> Text passage:
╔══

The Panaad Stadium in Bacolod has been a venue for national and international athletic events; such as the 23rd Southeast Asian Games men's football and the 2006 ASEAN football qualifiers. On February 9, 2011, the stadium hosted a match between the Philippines national football team and Mongolia in the 2012 AFC Challenge Cup qualification with an attendance of 20,000 people.

Bacolod has been christened as a Philippine "football city" for its patronage of the sport in the country. A few members of the Philippine football team are from Negros: most notable is goalkeeper Eduard Sacapaño, a native of Bago; Tating Pasilan and Jinggoy Valmayor of San Carlos City; and ace striker Joshua Beloya of Bacolod.

Negros Occidental has its own football association: Negros Occidental F.A. It works under the Philippine Football Federation as provincial football association for the Negros Occidental area. The Negros Occidental FA sends a team to represent the region in the yearly PFF National Men's Open Championship and PFF National Women's Open Championship. In the 2011 season of the PFF Suzuki Cup U-23 National Championship, the Negros team were crowned as champions where they defeated their fierce football rival Iloilo (IFA) in the finals.

╚══

> Requirement 1: List every Philippine football team member from Negros whom the passage on football in Bacolod and Negros Occidental names.
> Requirement 2:
Answer these questions from the passage on football in Bacolod and Negros Occidental:
(a) How many people attended the Philippines–Mongolia match at the Panaad Stadium on February 9, 2011?
(b) What position does Eduard Sacapaño play, and where is he a native of?
(c) Which team did the Negros side defeat in the finals of the 2011 PFF Suzuki Cup U-23 National Championship?
> Requirement 3: Write a continuation of the passage on football in Bacolod and Negros Occidental, starting after its last sentence.

> Data section:
╔══

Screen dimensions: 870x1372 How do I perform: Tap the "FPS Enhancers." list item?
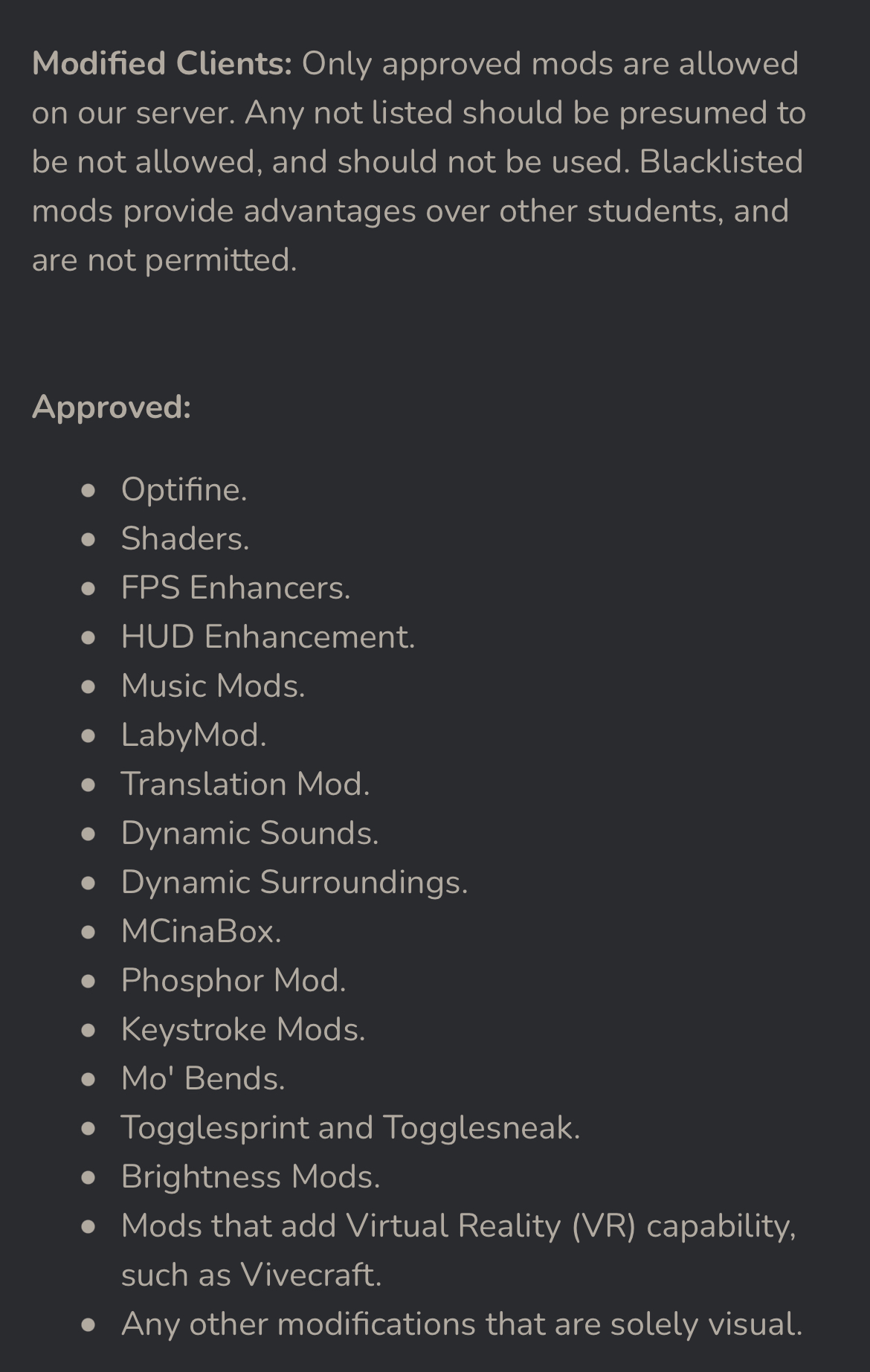click(235, 588)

╚══

> Written reply 1: Eduard Sacapaño, Tating Pasilan, Jinggoy Valmayor, Joshua Beloya

> Written reply 2:
(a) 20,000 people
(b) Goalkeeper; he is a native of Bago.
(c) Iloilo (IFA)

> Written reply 3:
Negros Occidental is also home of the 2013 PFF National Men's Club Champions, 2017 Philippines Football League Champions, Ceres-Negros, who represented the province in the said tournament. They battled UFL Cup Champions Stallion in the Round of 16 and won 1–0. They battled 2012 UFL Champions Global in the quarterfinals and also won 1–0. In the semifinals, Ceres FC topped Kaya with 3–1 scoreline to enter finals of 2013 PFF National Men's Club Championship. Ceres FC eventually won the 2013 PFF National Men's Club Championship trophy after they beat the other finalist PSG with 1–0 score.

Ceres-Negros FC is the Philippines Football League Champions in 2017 and 2018.

Boxing
Aside from hosting sporting events Negros Occidental has produced many of the nation's finest athletes, particularly in boxing. The likes of 1923 World Flyweight boxing champion, Francisco Guilledo a.k.a. Pancho Villa, current WBO minimum weight champion Donnie Nietes, 1970's WBA world junior lightweight champion Ben Villaflor, all hail from Negros Occidental.

It is also notable for producing Olympiads, Silver Medalist Mansueto Velasco in the 1996 Summer Olympics, his brother Roel Velasco who in turn won a bronze medal in the 1992 Summer Olympics.

Golf
Bacolod has two major golf courses. These are the Bacolod Golf and Country Club and the Negros Occidental Golf and Country Club. The city hosted the 61st Philippine Airlines Inter-club Golf Tournament and the 2008 Philippine Amateur Golf Championship.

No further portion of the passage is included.